We are operating at reduced capacity due to COVID-19 Alert Level Two restrictions. Please only call our 0800 number if someone is at serious risk of harm or has been seriously injured, become seriously ill, or died as a result of work.
For other notifications please complete our online forms at Notify WorkSafe.
The heat wave expected to hit New Zealand this week means workers and employers need to be more vigilant about working in heat.
Management of work in extreme temperatures has been a workplace health and safety consideration for many decades already, says WorkSafe’s Head of Health and Technical Services, Catherine Epps.
“Employers have a legal obligation under the Health and Safety at Work Act 2015 (HSWA) to identify risk in the workplace and mitigate that risk appropriately.
“WorkSafe works with businesses to assist in their risk management. Managing extremes in workplace temperature – both hot and cold - is one of these risks.

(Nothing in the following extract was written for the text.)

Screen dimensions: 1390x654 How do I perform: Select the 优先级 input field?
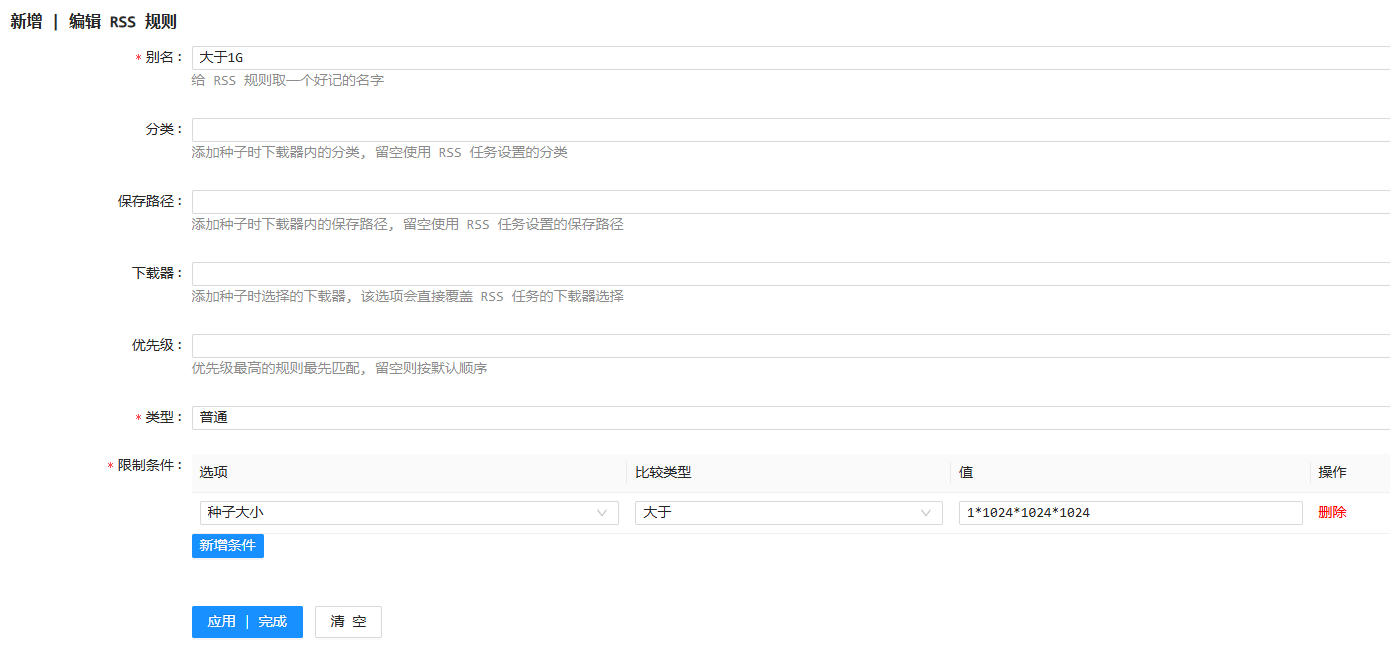[x=790, y=346]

“HSWA is not prescriptive so does not specify extreme temperatures at which workers are able to stop work for health and safety reasons.
“Recognising the signs of thermal discomfort or stress and raising concerns is important for both businesses and workers to manage health risks that come from working in an environment – that is too hot or too cold. Workers and businesses need to be aware that there is a link between heat and fatigue, which leads to potential for more fatigue-related accidents,” says Ms Epps.
Safe working temperature is not indicated by an air temperature alone. Factors that contribute to the effect of heat on a worker:
- Air temperature: how hot or cold the air is
- Humidity: the moisture content of the air
- Radiant heat: heat emitted from any hot object or surface
- Air movement: which may cool the air, or in cold environments may cause a wind chill effect
- Physical activity: greater activity increases the generation of heat in the body
- Clothing: can aid or prevent heat transfer
Minimising the risk of harm for extreme workplace temperatures can include isolation and engineering controls such as:
- Ventilation and air conditioning
- modify the process so less heat is needed to carry out task or
- reduce the heat created in carrying out a process to the lowest possible level
It can also include administrative controls such as:
- minimise exposure to heat where unnecessary and provide regular and sufficient hydration
- pre-plan jobs to minimise exposure through quick and efficient work, and do non-essential work at times when heat is lowest
- rotate jobs and reconsider working hours when practicable
- provide first aid training to recognise and treat any heat-related disorders
- provide training to understand the effect of fitness, diet, health and life choices (alcohol) on heat stress and risk
- reduce the amount of physical work a person has to do and provide adequate rest periods
- provide suitable and/or protective clothing
- allow workers to acclimatise
- provide appropriate medical assessments.